There was no wifi in the schools yet. My schools were a little late to the wifi party. Our first school-wide wifi network project was started in 2009. Before that, we had the odd access points in cafeterias or media centers, but coverage and reliability were extremely limited.

One to one programs were a pipe dream. I remember attending a meeting of schools that were talking about issuing a laptop to every student. When the idea of how to pay for it came up, all of the other schools said they would simply raise tuition costs to cover it. As it turns out, I was the only public school representative in the room. Nobody in public school was even dreaming about the idea of issuing a computing device to every student.

Nicholas Negroponte’s One Laptop Per Child project was just getting off the ground. While it was an ill-fated (and ill-advised) project to get computing technology into the hands of children in the developing world, it did put significant pressure on the computing industry to develop affordable portable devices for the education market. Netbooks followed a couple years later. Chromebooks weren’t introduced until 2011, and it took a couple years for them to really start catching on in schools.
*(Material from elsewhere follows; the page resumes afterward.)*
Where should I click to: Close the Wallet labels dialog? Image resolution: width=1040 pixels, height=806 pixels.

But I’m getting ahead of myself. We weren’t even using the Google suite in 2007. It was brand new at that point, and there were key functions missing that kept it from being a true replacement from desktop office productivity software. There also weren’t any smart phones yet. The closest you could get was a Palm Pilot or a Blackberry.
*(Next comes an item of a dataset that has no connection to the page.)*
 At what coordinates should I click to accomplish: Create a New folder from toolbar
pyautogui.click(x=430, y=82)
In schools, we had to take kids to computer labs if we wanted them to use technology at all, and most of that use was drill & kill, word processing, and basic web searching. If we wanted to be fancy and project-based, we’d make the students create Powerpoint slides.

David Thornberg’s work on learning spaces keeps coming back to me. We need lots of different kinds of learning spaces now. We need campfire spaces for storytelling. Those are spaces for one individual to share ideas with a large group. Old classrooms placed a premium on campfire spaces. The SMART Board helped emphasize that model. The teacher physically interacted with the board, which kept her within arm’s reach of it most of the time. She used the technology to illustrate her story.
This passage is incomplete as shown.